• [Collected data]

____

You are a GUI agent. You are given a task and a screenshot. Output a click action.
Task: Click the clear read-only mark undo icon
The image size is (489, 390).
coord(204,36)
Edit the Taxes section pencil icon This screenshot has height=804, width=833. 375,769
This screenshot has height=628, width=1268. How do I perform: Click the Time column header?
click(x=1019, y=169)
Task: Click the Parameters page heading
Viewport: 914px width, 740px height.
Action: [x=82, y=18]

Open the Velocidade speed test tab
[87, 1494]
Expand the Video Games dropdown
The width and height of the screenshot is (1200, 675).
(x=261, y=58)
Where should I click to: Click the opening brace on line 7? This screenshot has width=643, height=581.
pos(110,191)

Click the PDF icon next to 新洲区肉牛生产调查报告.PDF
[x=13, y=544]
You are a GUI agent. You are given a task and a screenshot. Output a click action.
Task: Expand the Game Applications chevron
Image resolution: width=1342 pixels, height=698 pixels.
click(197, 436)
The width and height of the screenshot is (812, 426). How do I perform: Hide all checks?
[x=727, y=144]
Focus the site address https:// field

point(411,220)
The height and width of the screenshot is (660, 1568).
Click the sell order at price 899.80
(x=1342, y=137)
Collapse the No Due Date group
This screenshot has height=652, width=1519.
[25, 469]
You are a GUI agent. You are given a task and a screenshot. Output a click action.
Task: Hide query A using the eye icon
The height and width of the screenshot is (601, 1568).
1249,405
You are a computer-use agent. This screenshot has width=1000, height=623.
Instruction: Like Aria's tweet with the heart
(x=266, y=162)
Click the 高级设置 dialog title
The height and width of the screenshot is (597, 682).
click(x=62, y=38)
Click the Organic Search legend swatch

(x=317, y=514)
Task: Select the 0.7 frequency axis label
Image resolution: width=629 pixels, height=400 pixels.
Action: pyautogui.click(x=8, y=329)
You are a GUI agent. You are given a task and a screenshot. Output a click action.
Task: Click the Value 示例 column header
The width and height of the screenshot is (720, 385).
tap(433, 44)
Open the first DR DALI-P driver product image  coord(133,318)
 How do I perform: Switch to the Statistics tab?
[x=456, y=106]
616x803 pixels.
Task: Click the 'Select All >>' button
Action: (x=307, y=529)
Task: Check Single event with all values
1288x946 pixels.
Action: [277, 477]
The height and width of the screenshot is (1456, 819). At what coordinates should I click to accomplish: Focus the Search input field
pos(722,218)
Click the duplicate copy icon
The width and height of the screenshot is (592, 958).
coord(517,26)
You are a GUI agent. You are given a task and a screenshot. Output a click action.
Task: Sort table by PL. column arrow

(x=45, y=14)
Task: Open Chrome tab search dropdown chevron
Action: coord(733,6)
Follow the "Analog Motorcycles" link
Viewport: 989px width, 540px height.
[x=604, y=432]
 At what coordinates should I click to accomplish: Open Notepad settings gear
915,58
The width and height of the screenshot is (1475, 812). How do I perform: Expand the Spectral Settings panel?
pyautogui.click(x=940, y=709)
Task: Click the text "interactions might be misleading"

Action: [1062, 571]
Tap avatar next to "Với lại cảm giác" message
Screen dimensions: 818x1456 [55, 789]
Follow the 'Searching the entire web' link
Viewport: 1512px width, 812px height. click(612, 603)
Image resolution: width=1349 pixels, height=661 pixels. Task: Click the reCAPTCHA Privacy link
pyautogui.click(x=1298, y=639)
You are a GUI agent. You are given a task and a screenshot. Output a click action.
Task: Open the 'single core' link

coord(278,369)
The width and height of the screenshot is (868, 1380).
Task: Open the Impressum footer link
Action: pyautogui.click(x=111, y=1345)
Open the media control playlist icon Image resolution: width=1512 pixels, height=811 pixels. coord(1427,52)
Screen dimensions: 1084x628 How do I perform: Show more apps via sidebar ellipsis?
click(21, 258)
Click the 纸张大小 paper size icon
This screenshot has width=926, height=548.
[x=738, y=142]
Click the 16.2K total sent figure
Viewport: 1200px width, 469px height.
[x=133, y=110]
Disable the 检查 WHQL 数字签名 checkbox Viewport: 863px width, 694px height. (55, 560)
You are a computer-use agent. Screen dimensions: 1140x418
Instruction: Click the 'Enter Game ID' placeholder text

____

• [PROBLEM STATEMENT]
Each line above should be reproduced exactly, with nothing omitted.

• [ANSWER BOX]
You are a GUI agent. You are given a task and a screenshot. Output a click action.
Task: Click the clear read-only mark undo icon
The image size is (489, 390).
coord(204,36)
Edit the Taxes section pencil icon This screenshot has height=804, width=833. 375,769
This screenshot has height=628, width=1268. How do I perform: Click the Time column header?
click(x=1019, y=169)
Task: Click the Parameters page heading
Viewport: 914px width, 740px height.
Action: [x=82, y=18]

Open the Velocidade speed test tab
[87, 1494]
Expand the Video Games dropdown
The width and height of the screenshot is (1200, 675).
(x=261, y=58)
Where should I click to: Click the opening brace on line 7? This screenshot has width=643, height=581.
pos(110,191)

Click the PDF icon next to 新洲区肉牛生产调查报告.PDF
[x=13, y=544]
You are a GUI agent. You are given a task and a screenshot. Output a click action.
Task: Expand the Game Applications chevron
Image resolution: width=1342 pixels, height=698 pixels.
click(197, 436)
The width and height of the screenshot is (812, 426). How do I perform: Hide all checks?
[x=727, y=144]
Focus the site address https:// field

point(411,220)
The height and width of the screenshot is (660, 1568).
Click the sell order at price 899.80
(x=1342, y=137)
Collapse the No Due Date group
This screenshot has height=652, width=1519.
[25, 469]
You are a GUI agent. You are given a task and a screenshot. Output a click action.
Task: Hide query A using the eye icon
The height and width of the screenshot is (601, 1568).
1249,405
You are a computer-use agent. This screenshot has width=1000, height=623.
Instruction: Like Aria's tweet with the heart
(x=266, y=162)
Click the 高级设置 dialog title
The height and width of the screenshot is (597, 682).
click(x=62, y=38)
Click the Organic Search legend swatch

(x=317, y=514)
Task: Select the 0.7 frequency axis label
Image resolution: width=629 pixels, height=400 pixels.
Action: pyautogui.click(x=8, y=329)
You are a GUI agent. You are given a task and a screenshot. Output a click action.
Task: Click the Value 示例 column header
The width and height of the screenshot is (720, 385).
tap(433, 44)
Open the first DR DALI-P driver product image  coord(133,318)
 How do I perform: Switch to the Statistics tab?
[x=456, y=106]
616x803 pixels.
Task: Click the 'Select All >>' button
Action: (x=307, y=529)
Task: Check Single event with all values
1288x946 pixels.
Action: [277, 477]
The height and width of the screenshot is (1456, 819). At what coordinates should I click to accomplish: Focus the Search input field
pos(722,218)
Click the duplicate copy icon
The width and height of the screenshot is (592, 958).
coord(517,26)
You are a GUI agent. You are given a task and a screenshot. Output a click action.
Task: Sort table by PL. column arrow

(x=45, y=14)
Task: Open Chrome tab search dropdown chevron
Action: coord(733,6)
Follow the "Analog Motorcycles" link
Viewport: 989px width, 540px height.
[x=604, y=432]
 At what coordinates should I click to accomplish: Open Notepad settings gear
915,58
The width and height of the screenshot is (1475, 812). How do I perform: Expand the Spectral Settings panel?
pyautogui.click(x=940, y=709)
Task: Click the text "interactions might be misleading"

Action: [1062, 571]
Tap avatar next to "Với lại cảm giác" message
Screen dimensions: 818x1456 [55, 789]
Follow the 'Searching the entire web' link
Viewport: 1512px width, 812px height. click(612, 603)
Image resolution: width=1349 pixels, height=661 pixels. Task: Click the reCAPTCHA Privacy link
pyautogui.click(x=1298, y=639)
You are a GUI agent. You are given a task and a screenshot. Output a click action.
Task: Open the 'single core' link

coord(278,369)
The width and height of the screenshot is (868, 1380).
Task: Open the Impressum footer link
Action: pyautogui.click(x=111, y=1345)
Open the media control playlist icon Image resolution: width=1512 pixels, height=811 pixels. coord(1427,52)
Screen dimensions: 1084x628 How do I perform: Show more apps via sidebar ellipsis?
click(21, 258)
Click the 纸张大小 paper size icon
This screenshot has width=926, height=548.
[x=738, y=142]
Click the 16.2K total sent figure
Viewport: 1200px width, 469px height.
[x=133, y=110]
Disable the 检查 WHQL 数字签名 checkbox Viewport: 863px width, 694px height. (55, 560)
You are a computer-use agent. Screen dimensions: 1140x418
Instruction: Click the 'Enter Game ID' placeholder text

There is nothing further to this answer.